£3.2 Million Settlement After Trust Admits Critical Delays In Treating Meningitis Led To Brain Damage

Medical Negligence


A 20-year-old man is to be awarded a compensation package of more than £3 million to help fund a lifetime of future care after critical delays by medical staff in diagnosing meningitis left him severely brain damaged.

Mark Thomas, from Blakenall, Walsall, in the West Midlands, was just 12 years old when he developed meningitis in February 2002, but doctors at Walsall’s Manor Hospital failed to recognise the tell tale signs of the potentially fatal illness and a blood test, which would have flagged up meningitis, was not reviewed and acted upon for more than four days.

At one point, his frantic parents were even lectured by a nurse for ‘inappropriate use of A&E services’ but hospital bosses at Walsall NHS Hospitals Trust have since admitted liability for the errors.

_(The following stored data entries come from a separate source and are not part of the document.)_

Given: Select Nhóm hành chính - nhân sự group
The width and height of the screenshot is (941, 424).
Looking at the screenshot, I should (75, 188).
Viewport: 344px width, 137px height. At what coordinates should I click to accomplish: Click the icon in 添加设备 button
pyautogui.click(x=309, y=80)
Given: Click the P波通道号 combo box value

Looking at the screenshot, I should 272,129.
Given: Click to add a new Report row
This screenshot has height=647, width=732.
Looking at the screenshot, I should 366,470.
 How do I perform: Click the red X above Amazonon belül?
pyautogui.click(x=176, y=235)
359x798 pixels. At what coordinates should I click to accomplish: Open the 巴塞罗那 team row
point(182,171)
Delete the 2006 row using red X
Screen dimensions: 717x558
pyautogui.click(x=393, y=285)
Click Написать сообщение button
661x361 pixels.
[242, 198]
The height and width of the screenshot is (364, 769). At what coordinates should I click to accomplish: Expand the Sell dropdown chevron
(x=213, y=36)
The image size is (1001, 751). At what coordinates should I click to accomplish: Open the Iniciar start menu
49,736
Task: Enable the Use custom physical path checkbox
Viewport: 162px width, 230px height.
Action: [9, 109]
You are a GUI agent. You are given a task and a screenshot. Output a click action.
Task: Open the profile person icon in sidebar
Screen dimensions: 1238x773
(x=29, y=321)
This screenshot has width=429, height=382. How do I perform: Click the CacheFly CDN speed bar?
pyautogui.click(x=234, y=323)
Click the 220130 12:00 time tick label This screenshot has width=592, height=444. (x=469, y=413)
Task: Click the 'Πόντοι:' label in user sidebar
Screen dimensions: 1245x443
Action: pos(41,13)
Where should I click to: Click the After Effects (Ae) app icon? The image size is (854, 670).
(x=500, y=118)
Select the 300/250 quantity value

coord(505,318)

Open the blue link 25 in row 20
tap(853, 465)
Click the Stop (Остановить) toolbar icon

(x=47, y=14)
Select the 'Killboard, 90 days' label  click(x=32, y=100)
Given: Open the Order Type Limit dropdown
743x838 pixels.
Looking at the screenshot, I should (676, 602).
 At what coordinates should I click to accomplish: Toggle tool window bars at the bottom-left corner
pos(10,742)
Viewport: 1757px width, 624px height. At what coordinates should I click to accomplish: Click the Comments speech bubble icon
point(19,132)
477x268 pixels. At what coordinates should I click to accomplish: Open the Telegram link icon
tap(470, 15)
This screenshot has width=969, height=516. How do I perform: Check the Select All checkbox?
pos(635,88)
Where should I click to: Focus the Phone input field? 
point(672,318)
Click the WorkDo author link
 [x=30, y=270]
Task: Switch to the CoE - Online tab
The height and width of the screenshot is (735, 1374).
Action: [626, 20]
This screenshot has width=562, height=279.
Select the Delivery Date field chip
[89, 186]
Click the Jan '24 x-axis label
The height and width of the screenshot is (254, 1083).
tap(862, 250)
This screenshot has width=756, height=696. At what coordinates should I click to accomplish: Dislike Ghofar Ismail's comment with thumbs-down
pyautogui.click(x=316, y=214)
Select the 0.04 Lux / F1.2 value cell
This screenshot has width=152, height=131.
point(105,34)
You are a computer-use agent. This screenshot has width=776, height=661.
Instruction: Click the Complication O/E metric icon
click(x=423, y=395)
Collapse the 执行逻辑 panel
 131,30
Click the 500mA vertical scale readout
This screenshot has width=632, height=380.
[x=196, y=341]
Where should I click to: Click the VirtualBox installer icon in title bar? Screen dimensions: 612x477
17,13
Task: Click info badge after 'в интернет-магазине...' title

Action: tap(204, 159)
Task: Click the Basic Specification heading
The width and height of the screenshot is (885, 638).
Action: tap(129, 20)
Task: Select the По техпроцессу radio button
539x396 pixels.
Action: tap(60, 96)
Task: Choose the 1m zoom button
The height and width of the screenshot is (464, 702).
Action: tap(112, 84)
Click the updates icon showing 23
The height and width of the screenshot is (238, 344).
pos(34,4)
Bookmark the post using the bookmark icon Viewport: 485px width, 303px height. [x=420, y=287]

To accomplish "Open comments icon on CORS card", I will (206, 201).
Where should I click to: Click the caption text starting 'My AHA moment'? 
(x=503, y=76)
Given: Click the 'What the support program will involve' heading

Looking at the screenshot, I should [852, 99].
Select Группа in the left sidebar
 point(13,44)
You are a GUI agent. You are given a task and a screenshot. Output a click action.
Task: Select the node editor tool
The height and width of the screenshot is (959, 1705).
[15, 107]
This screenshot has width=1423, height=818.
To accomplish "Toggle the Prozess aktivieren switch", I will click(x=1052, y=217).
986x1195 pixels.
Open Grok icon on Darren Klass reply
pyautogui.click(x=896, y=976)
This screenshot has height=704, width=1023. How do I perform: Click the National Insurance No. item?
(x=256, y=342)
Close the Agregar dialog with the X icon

The settlement is due to be approved in the High Court, Birmingham on Wednesday 25th November and the family’s solicitor, medical negligence expert Tim Deeming from national law firm, Irwin Mitchell, is now calling for the hospital to prove that it has learnt from its mistakes to ensure no other parents ever have to endure the same agony that Mark’s family have suffered.

Mark's Brain Damage Means He Will Never Live Independently

Mark has been left with brain damage which severely affects his short term memory. As a result, he will never be able to work or live independently. Today’s settlement of £3.2 million will be held in a trust fund for Mark and will provide for his future life-long care needs.

His mother, Elaine, commented: “The past eight years have been such a roller coaster of emotions for us. We know just how close we came to losing Mark to this terrible illness and we are fortunate he is still with us. However, if the doctors had done their job properly and acted more quickly, Mark would now be living a completely normal life. It is so upsetting to think that all the plans and ambitions he had as a young lad will now never be realised.

“Although we have received an apology, we want reassurances from the hospital that lessons have been learned and procedures have been improved so that other children with symptoms of meningitis will not be allowed to slip through the net like Mark.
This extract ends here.